DIRECTIONS
What is needed here is an exact repetition of the records below, beginning at the line that has "Artículos Promocionales SL (227, 2562)" and stopping after the line that has "Abridor para merchandising".

========================================

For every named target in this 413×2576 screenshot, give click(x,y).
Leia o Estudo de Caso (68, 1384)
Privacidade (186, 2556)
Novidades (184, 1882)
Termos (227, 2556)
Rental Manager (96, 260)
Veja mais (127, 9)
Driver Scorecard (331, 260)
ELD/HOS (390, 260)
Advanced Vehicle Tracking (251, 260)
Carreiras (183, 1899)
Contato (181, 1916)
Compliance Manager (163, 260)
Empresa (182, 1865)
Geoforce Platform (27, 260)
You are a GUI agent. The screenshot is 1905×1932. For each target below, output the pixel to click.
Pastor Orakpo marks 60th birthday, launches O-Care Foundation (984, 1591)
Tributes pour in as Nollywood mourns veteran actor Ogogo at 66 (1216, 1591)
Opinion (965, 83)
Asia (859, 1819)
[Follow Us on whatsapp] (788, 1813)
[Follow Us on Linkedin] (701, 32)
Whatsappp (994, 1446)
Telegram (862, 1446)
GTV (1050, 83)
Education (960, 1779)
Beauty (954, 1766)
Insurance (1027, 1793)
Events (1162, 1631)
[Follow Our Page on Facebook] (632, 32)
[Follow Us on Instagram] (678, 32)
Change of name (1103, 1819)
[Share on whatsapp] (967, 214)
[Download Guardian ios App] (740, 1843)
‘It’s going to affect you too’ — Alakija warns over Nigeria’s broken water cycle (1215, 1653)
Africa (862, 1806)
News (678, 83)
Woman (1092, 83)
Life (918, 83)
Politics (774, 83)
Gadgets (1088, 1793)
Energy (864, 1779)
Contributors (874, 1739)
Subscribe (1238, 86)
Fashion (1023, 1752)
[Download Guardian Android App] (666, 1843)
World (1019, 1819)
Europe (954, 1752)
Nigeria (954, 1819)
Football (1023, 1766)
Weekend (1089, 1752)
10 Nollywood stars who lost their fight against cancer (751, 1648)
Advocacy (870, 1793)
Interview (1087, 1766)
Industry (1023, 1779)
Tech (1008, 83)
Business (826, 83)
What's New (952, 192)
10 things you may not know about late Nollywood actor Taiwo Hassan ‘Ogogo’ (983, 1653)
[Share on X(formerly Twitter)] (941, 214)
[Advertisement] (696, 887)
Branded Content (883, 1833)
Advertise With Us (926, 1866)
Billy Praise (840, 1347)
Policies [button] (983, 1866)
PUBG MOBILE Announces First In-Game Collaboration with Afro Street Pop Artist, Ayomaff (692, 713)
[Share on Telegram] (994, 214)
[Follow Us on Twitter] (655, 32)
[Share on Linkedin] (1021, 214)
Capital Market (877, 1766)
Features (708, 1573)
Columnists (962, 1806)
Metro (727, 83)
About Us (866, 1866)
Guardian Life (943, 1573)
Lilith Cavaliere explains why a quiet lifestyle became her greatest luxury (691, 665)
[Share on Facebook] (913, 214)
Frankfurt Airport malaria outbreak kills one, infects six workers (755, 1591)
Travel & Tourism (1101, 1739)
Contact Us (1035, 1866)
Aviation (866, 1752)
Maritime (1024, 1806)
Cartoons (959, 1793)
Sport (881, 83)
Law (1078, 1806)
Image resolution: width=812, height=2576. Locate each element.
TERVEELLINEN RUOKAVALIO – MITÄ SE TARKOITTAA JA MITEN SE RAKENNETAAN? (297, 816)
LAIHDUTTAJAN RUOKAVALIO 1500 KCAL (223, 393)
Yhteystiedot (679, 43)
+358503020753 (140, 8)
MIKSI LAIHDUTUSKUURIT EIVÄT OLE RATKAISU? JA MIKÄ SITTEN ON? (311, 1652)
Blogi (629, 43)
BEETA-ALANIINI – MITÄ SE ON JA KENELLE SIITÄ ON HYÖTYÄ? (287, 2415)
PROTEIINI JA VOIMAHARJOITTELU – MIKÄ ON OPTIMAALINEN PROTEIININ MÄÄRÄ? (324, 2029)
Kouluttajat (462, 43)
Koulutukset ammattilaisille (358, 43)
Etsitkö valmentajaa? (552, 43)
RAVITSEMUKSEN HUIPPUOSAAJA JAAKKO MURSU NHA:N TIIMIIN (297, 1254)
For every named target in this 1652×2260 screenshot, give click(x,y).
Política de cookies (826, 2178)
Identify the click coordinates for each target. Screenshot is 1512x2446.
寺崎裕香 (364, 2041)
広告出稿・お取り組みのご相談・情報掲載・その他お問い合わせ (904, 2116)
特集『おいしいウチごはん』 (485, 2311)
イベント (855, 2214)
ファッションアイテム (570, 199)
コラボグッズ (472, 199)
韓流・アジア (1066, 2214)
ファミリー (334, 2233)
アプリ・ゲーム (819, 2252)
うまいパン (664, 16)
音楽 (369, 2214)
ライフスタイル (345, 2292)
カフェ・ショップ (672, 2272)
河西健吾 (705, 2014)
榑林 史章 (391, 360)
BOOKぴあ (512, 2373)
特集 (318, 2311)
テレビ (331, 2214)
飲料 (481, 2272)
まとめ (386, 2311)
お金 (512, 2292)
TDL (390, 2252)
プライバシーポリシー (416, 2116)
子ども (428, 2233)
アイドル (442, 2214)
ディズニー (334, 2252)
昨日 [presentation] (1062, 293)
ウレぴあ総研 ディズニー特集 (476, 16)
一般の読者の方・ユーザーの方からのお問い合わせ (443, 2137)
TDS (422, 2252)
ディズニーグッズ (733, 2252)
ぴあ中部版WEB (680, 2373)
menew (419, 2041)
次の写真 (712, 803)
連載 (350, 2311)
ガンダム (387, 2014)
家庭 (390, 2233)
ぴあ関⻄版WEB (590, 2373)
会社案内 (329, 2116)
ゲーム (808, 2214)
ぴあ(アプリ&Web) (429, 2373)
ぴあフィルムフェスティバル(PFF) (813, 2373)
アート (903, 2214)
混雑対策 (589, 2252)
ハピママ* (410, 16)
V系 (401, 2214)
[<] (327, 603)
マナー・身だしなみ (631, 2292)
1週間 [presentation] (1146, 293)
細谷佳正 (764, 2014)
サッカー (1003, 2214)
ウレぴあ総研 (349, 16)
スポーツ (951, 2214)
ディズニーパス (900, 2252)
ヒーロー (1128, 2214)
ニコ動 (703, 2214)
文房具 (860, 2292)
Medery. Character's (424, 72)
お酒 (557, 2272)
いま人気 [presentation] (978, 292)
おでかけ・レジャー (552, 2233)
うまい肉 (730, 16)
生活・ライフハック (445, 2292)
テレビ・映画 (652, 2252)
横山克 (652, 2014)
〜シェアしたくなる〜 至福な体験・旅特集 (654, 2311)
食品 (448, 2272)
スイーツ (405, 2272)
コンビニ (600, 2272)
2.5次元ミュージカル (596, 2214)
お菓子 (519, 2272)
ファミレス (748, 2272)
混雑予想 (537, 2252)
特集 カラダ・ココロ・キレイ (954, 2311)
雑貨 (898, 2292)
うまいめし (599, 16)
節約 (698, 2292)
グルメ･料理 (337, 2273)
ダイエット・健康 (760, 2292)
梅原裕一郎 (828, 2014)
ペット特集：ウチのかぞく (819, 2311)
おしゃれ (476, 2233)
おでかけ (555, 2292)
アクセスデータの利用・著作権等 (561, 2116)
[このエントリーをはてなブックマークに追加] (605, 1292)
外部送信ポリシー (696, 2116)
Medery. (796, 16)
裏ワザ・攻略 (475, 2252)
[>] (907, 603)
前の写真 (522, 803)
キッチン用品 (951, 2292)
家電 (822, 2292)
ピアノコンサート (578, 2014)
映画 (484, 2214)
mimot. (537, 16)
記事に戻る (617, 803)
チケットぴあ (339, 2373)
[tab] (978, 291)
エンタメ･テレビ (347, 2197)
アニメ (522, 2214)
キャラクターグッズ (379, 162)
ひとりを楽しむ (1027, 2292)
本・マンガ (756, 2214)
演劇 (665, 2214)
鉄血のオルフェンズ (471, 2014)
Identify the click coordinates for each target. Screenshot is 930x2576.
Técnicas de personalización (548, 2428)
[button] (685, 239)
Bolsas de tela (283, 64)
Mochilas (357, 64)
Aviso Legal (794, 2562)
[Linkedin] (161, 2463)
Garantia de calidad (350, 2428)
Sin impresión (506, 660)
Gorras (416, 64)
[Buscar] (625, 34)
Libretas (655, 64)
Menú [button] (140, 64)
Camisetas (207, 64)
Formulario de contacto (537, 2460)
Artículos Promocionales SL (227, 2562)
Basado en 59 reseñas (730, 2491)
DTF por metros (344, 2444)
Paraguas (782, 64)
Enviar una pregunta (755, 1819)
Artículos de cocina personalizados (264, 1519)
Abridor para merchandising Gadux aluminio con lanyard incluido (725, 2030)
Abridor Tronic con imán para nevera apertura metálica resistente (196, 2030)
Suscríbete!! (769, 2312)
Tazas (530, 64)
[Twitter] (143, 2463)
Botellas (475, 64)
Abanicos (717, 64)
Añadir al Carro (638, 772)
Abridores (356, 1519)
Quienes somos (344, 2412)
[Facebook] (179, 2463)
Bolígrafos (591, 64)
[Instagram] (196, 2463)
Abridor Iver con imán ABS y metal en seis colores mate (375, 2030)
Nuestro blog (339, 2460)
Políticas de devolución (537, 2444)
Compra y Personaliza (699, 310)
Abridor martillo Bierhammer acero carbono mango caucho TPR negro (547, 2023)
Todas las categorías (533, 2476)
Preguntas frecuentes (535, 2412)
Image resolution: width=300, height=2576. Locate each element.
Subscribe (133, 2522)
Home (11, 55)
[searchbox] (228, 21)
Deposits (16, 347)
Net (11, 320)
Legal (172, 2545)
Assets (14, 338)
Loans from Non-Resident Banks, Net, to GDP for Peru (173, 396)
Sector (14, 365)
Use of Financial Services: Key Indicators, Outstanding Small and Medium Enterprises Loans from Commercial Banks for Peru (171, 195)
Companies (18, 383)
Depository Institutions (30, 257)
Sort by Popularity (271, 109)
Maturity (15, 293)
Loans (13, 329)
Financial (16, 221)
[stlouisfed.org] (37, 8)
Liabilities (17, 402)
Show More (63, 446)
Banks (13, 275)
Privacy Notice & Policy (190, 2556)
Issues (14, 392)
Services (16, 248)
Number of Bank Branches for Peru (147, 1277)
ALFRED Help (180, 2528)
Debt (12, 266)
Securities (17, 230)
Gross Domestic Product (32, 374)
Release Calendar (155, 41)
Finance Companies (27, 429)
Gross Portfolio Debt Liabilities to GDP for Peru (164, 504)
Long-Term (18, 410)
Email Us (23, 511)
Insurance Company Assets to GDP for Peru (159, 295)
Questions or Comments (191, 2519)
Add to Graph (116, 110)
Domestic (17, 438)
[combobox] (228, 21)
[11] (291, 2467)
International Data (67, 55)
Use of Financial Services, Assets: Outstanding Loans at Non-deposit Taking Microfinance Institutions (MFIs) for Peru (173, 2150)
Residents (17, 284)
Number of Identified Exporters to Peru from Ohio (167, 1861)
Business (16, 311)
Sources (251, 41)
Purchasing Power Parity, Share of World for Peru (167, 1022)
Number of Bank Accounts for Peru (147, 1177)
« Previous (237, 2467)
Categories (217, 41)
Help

========================================

EXERCISE ANSWER
Artículos Promocionales SL (227, 2562)
Basado en 59 reseñas (730, 2491)
DTF por metros (344, 2444)
Paraguas (782, 64)
Enviar una pregunta (755, 1819)
Artículos de cocina personalizados (264, 1519)
Abridor para merchandising Gadux aluminio con lanyard incluido (725, 2030)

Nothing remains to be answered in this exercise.